JACK LISTON – Man Bait. Dell First Edition B158, paperback original, June 1960.

   Unless you’re collector of paperback books for their covers, you’ve probably never heard of Jack Liston. Man Bait may have been the only book he wrote under that name. But according to his online biography at Bowling Green University, where his literary papers are held — under his real name Ralph Maloney (1927-73) — he wrote six books and “was a contributor of short stories to The Atlantic Monthly and other periodicals.

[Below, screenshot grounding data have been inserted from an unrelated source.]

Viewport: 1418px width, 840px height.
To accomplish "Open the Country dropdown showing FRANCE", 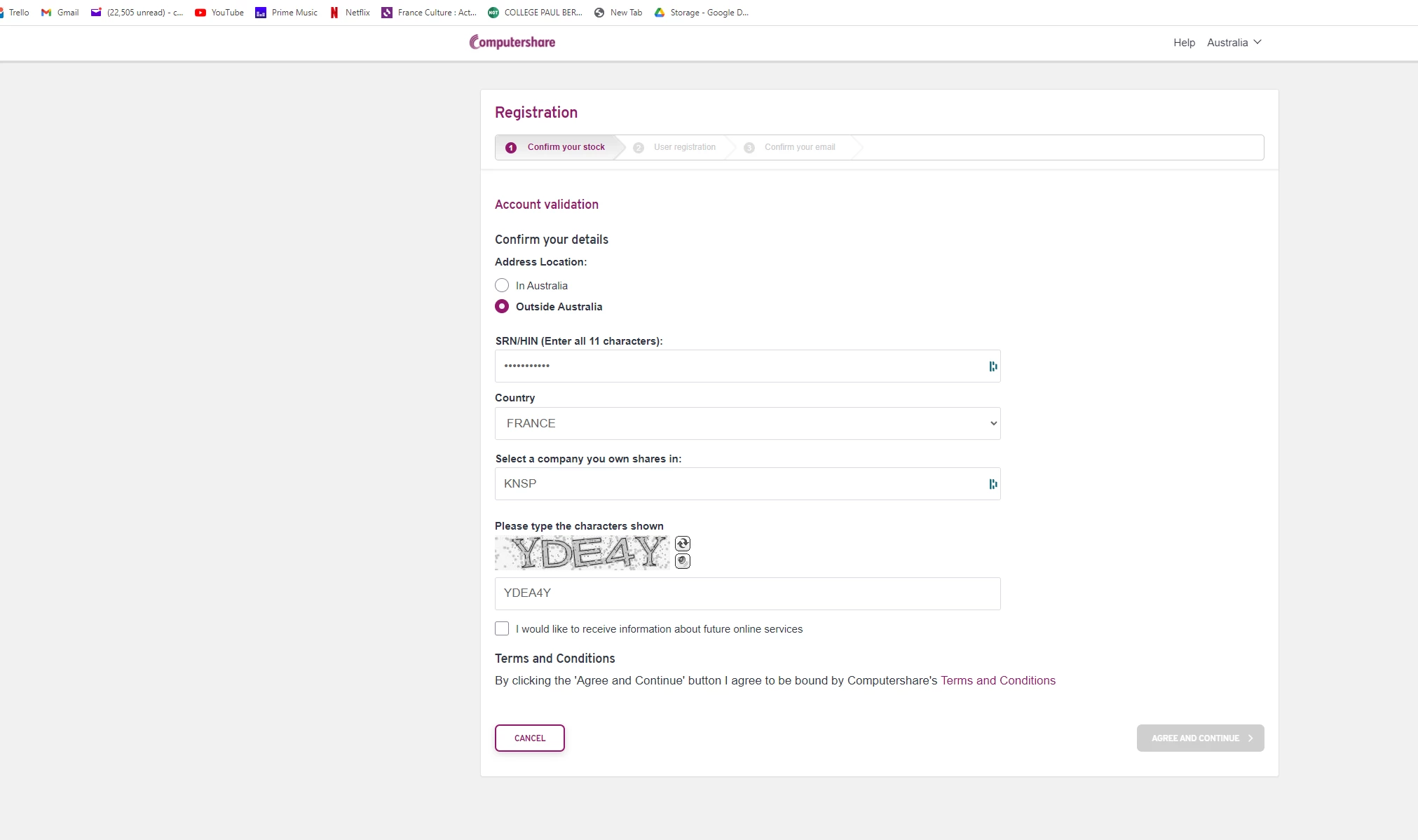I will tap(747, 424).
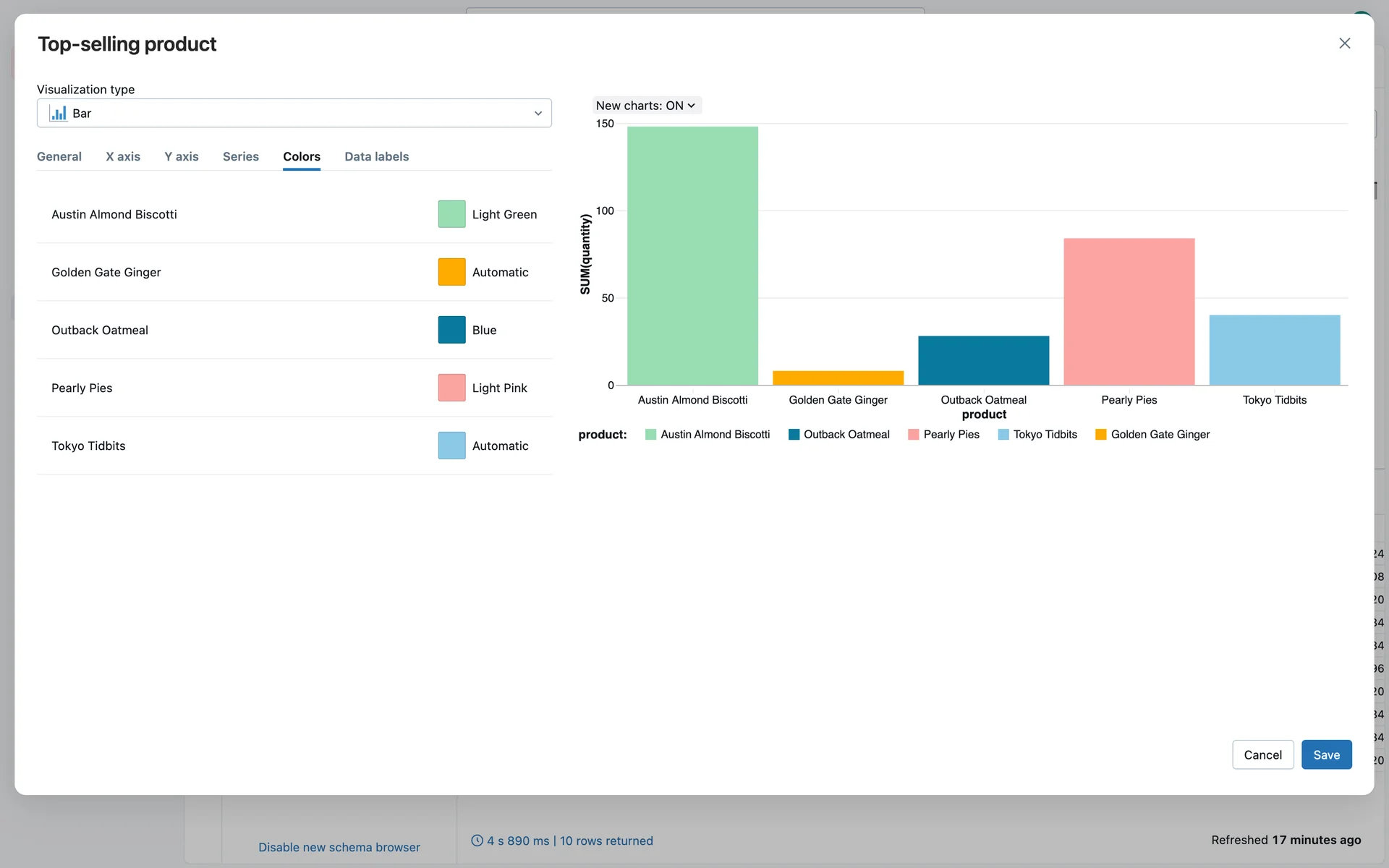Pick the Austin Almond Biscotti light green swatch
Screen dimensions: 1389x868
click(451, 214)
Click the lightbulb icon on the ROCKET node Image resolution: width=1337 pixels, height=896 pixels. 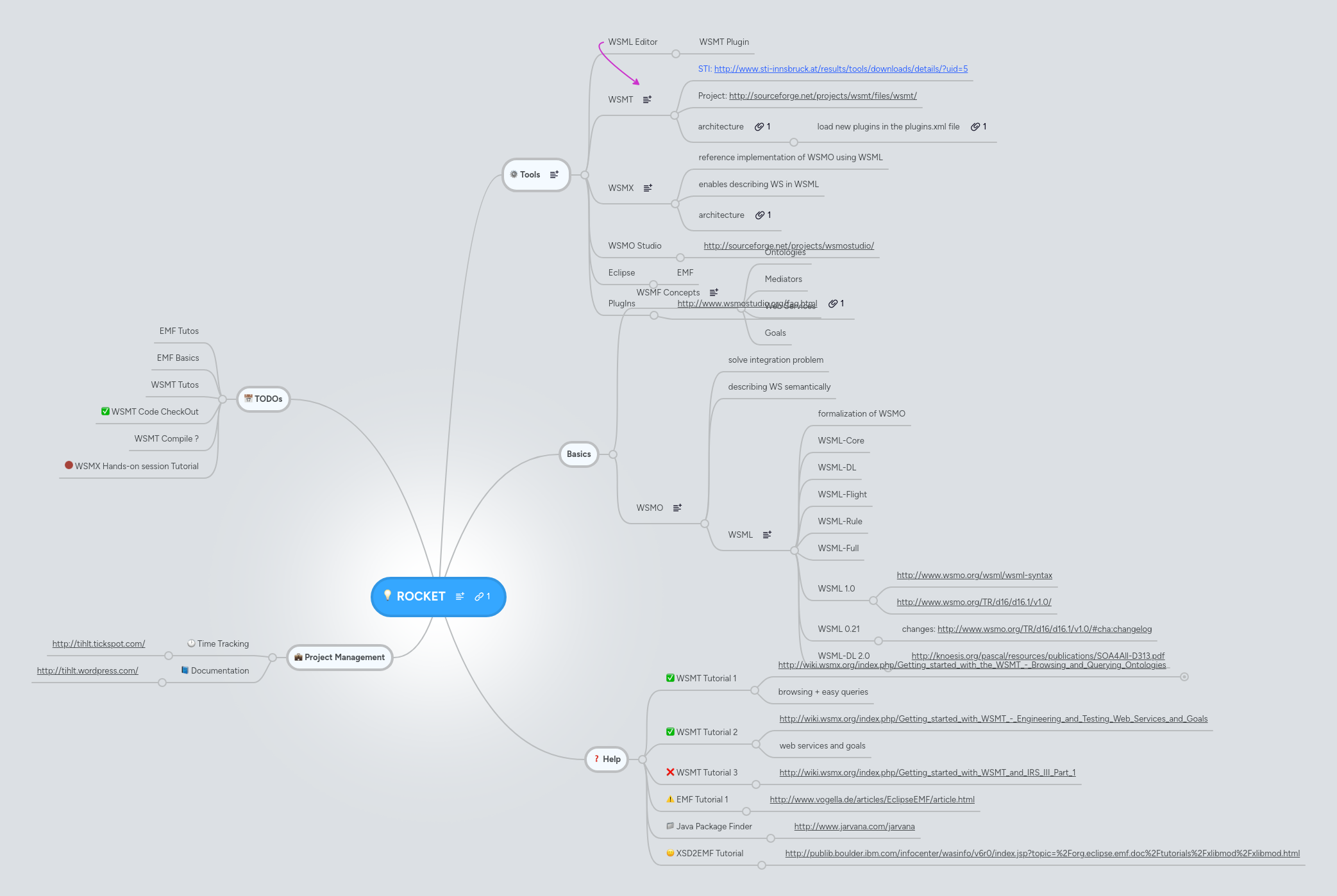tap(388, 595)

He also wrote documentary film scripts for British television.”

   The only other novel he wrote that’s included in Al Hubin’s Crime Fiction IV, though, is The Nixon Recession Caper (Norton, 1972), which sounds interesting enough, I suppose, but I don’t think it warrants a cover like the one you see above and to the right. It’s truly a work of art, and no wonder. It’s by famed artist Robert Maguire, whose covers invariable featured some of the most beautiful women in the world. (Follow the link and scroll down.)

   Unfortunately neither the title nor the cover are really all that appropriate. Bill Madden, who tells his own story, is a seaman by trade who finds himself in New York City longer than he expected. He’s recovering from an allergic reaction to a bad dose of penicillin, which was designed to cure the clap, and where he got the latter, he declines to say.

   Working as a bartender in a joint across from his hotel is Marcia, she of the “angry apple upthrust breasts,” and before the evening is over, she is up in his hotel room, staying the night. It’s an unusual type of affair. Each in their way is dependent on the other. Love may come into it, but these two are real people, with real concerns and desires, and romance is not really at the top of either of their priorities, not at first, at least.

   Marcia is not at all pretty. Bill describes her as a stringy sort, and he never sees her as attractive. But she knows the city inside and out, including some marginal underworld characters, and by association, some not so marginal. Bill’s other problem, besides hands and feet that swell when he is too active, is that he is a gambler, and gambling is no way to make a living when he can’t get back to his ship at sea.

   He hits bottom on page 110. What else is there to do but try his hand at crime? Up to now, we the reader may not have known where the story is heading, even with an itchy under-the-skin sort of suspense that’s continually been building up, but from this point one, now we know for sure, and there’s no turning back.

   As a bit of a warning, though, it may take some patience to get to this point. The downhill spiral the two almost-lovers find themselves in is developed oh-ever-so slowly and carefully. It is in their nature and the flaws in their characters that makes their destiny all the more predetermined and real — painfully so.